How Does Cloud Storage Work
As a data engineer, you need to understand how cloud storage accomplishes these apparently contradictory qualities, and when to employ them in your solutions.
Buckets and Objects:
A lot of cloud storage amazing properties have to do with the fact that ultimately it’s an object store, and that all the other features are built on top of that base. The two main entities in cloud storage our buckets and objects.
-
- Buckets are containers which hold objects
- Objects exist inside of those buckets and not apart from them.
So, buckets are containers for our purposes for data, buckets are identified in a single globally unique namespace. So that means, once a name is given to a bucket, it can’t be used by anyone else until that bucket’s deleted and that name is released. Having a global namespace for buckets greatly simplifies locating any particular bucket. When the bucket is created it’s associated with a particular region or multiple regions, choosing a region close to where the data will be processed will reduce latency.
Data Replication:
When an object is stored, cloud storage replicates that object, it’ll then monitor the replicas, and if one of them is lost or corrupted it’ll replace it automatically with a fresh copy.
For a single region bucket, as you might expect, the objects are replicated across zones within that one region.
Metadata:
The objects are stored with metadata, metadata is information about that object. Additional cloud storage features use the metadata for purposes such as access control, compression, encryption, and lifecycle management of those objects and buckets. This feature uses the object metadata to determine when to delete that object. When you create a bucket, you need to make several decisions. The first is the location of that bucket, location is set when a bucket is created and it can never be changed.
Cloud Storage Simulates a File System
Cloud storage uses the bucket name and the object name to simulate a file system. This is how it works, the bucket name is the first term in the URI, a forward slash is appended to it, and then it’s concatenated with the object name. The object name allows the forward-slash character as a valid character in the name, the very long object name with forward-slash characters in it. Looks like a file path system even though it’s just a single name, in the example shown the bucket name is “declass”. The object name is “de/modules/O2/script.sh”, the forward slashes are just characters in the name.

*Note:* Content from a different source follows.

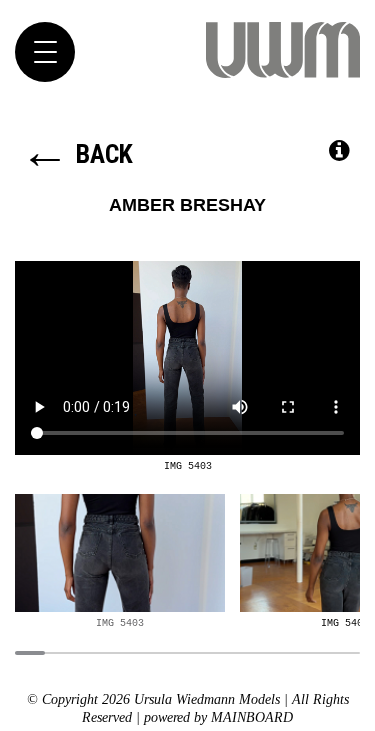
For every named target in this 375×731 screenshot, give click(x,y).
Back (76, 154)
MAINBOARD (252, 717)
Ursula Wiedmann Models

Google Cloud Storage can be accessed using the file access method, which allows you for example to use a copy command from the local file directory to Google Cloud Storage. You can use the tool gsutil or Google storage utility to do this, cloud storage can also be accessed over the web. The site for it is storage.cloud.google.com, and it uses TLS or HTTPS to transport your data, which protects the credentials as well as the data in transit.
Summary
So as we can see Cloud Storage is object storage for companies of all sizes. Store any amount of data. Retrieve it as often as you’d like. Cloud Storage has an ever-growing list of storage bucket locations where you can store your data with multiple automatic redundancy options. In addition, Cloud Storage has many other object management features.